- Developer: WayForward Technologies
- Publisher: Konami
- Director: Adam Tierney
- Producer: James Maxwell
- Designers: Adam Tierney James Montagna James Maxwell
- Programmer: Robert Koshak
- Artist: Damon DuBois
- Writer: Tomm Hulett
- Composer: Daniel Licht
- Series: Silent Hill
- Engine: Infernal Engine
- Platform: PlayStation Vita
- Release: NA: October 16, 2012; EU: November 2, 2012; AU: November 8, 2012; JP: February 14, 2013;
- Genre: Dungeon crawler
- Modes: Single-player, multiplayer

= Silent Hill: Book of Memories =

2012 dungeon crawler video game

Silent Hill: Book of Memories is a 2012 dungeon crawler game developed by WayForward Technologies and published by Konami. Released for the PlayStation Vita, it is a spin-off of the Silent Hill video game series. It features a player-created protagonist who receives the titular book on their birthday, which contains their entire life story, and makes changes to it with unforeseen and often unfavorable consequences. Book of Memories features gameplay elements from role-playing games: as the player character traverses the dungeons and defeats monsters there, they gain experience points and thus improve their respective abilities. The character progresses from each themed level by collecting pieces of a puzzle and then solving the puzzle. Five endings are available based on the character's alignment; the sixth is a joke ending in the tradition of previous Silent Hill games.

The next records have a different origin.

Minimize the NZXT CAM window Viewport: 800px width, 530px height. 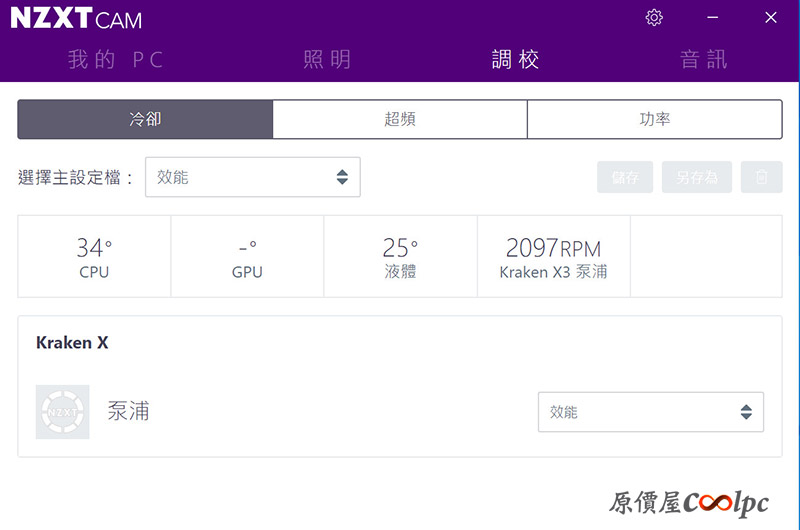pos(712,18)
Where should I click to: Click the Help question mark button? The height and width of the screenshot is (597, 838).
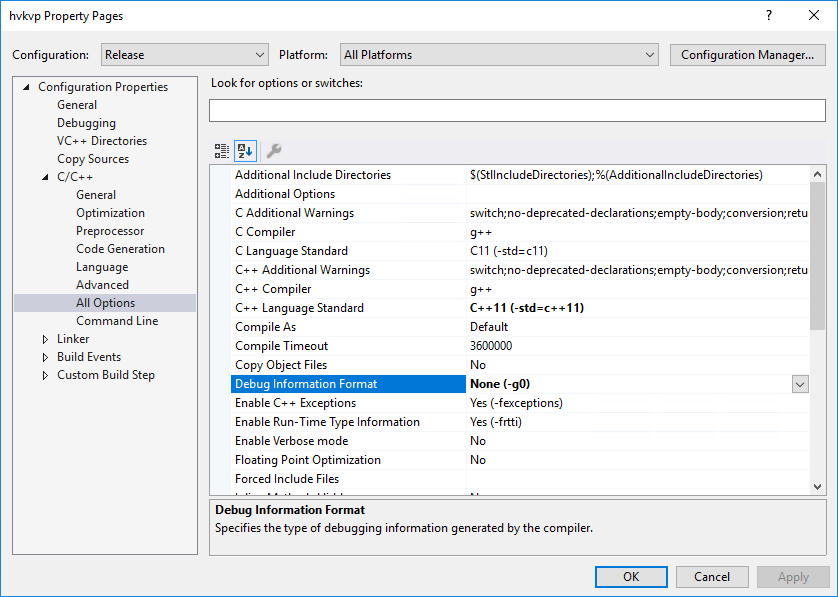pos(768,16)
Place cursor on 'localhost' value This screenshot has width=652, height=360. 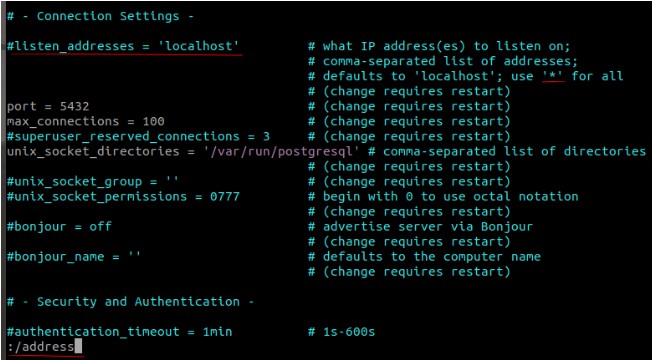[199, 46]
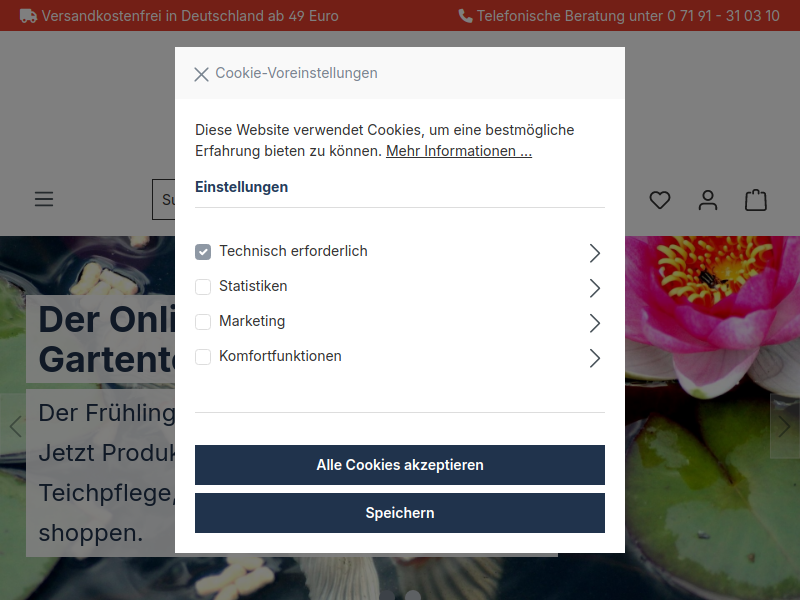Expand the Marketing details chevron
The height and width of the screenshot is (600, 800).
point(594,323)

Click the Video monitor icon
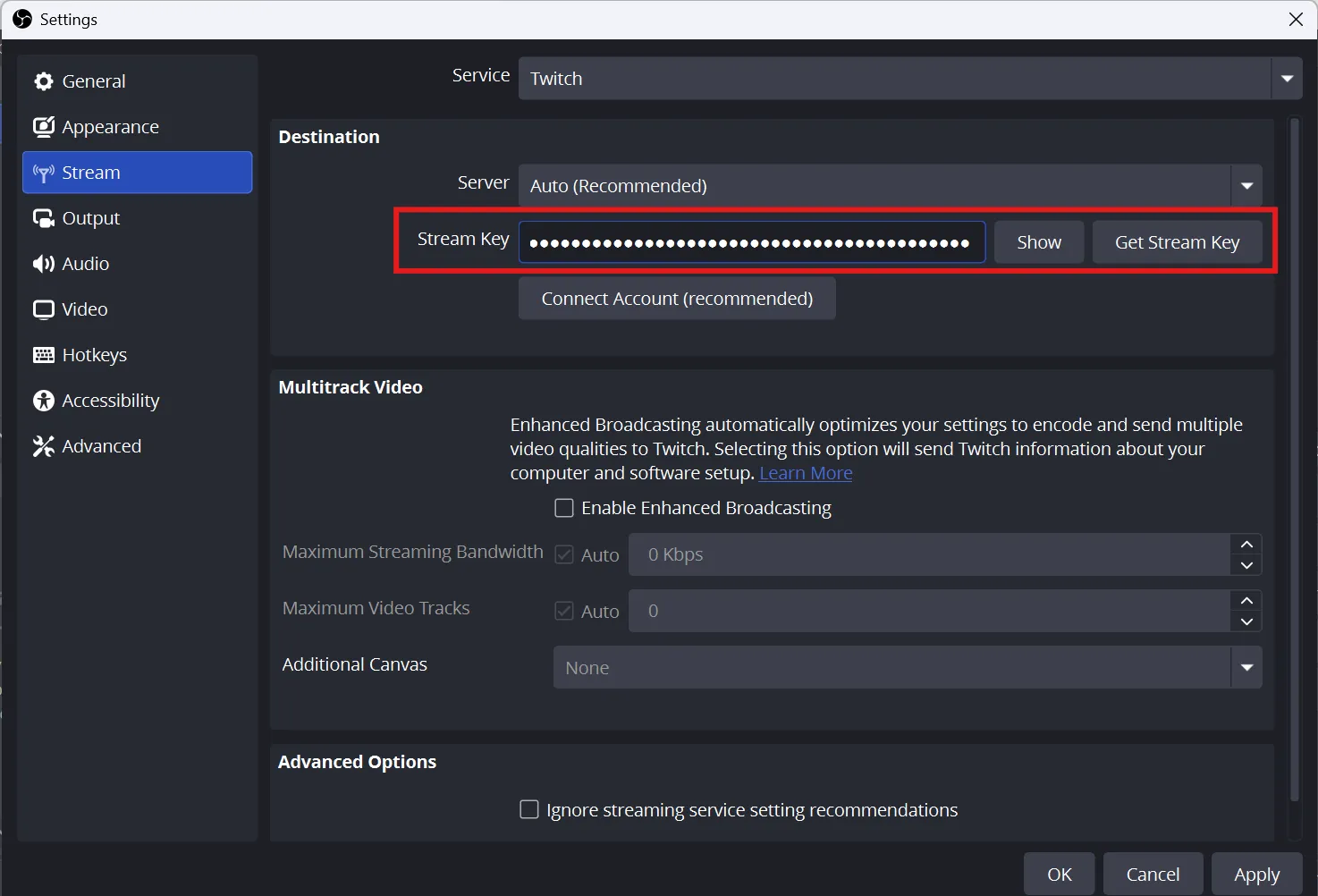pyautogui.click(x=43, y=309)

Book of Memories entered development in summer 2010. Konami intended for the game's content to be oriented towards short multiplayer sessions on a handheld console, which was a departure from the single-player gameplay of previous Silent Hill titles. The narrative concept of Book of Memories was inspired by the fictional Book of Lost Memories in Silent Hill game lore, with the Book of Memories conceptualized as the literal story of a person's life. Daniel Licht returned to score its soundtrack; Rob King and voice actor Troy Baker contributed a track, which featured vocals by Mary Elizabeth McGlynn and Baker's background vocals. Upon release, Book of Memories received mixed reviews. Critics remarked on its departure from the perceived trappings of the Silent Hill franchise, and were divided on its place within the series: some wrote that it succeeded as an enjoyable dungeon crawler, while others criticized it as neither a faithful Silent Hill title nor a good dungeon crawler.

==Gameplay==

Book of Memories contains an option for online multiplayer gameplay for up to four players.

The objective of Silent Hill: Book of Memories is to guide the player character from an overhead perspective through a series of monster-filled dungeons. The player can choose from five character classes (bookworm, goth, jock, preppy, and rocker) for their player character, which can be customized to a degree. The player character receives experience points for defeating the various monsters; after enough experience points are obtained, the character levels up, allowing the player to improve the character's statistics ("strength, dexterity, agility, intelligence, mind, and vitality"). Each type of character prefers certain statistics; for example, a jock will have greater strength and dexterity than the other types. Items to improve the character's statistics can be equipped.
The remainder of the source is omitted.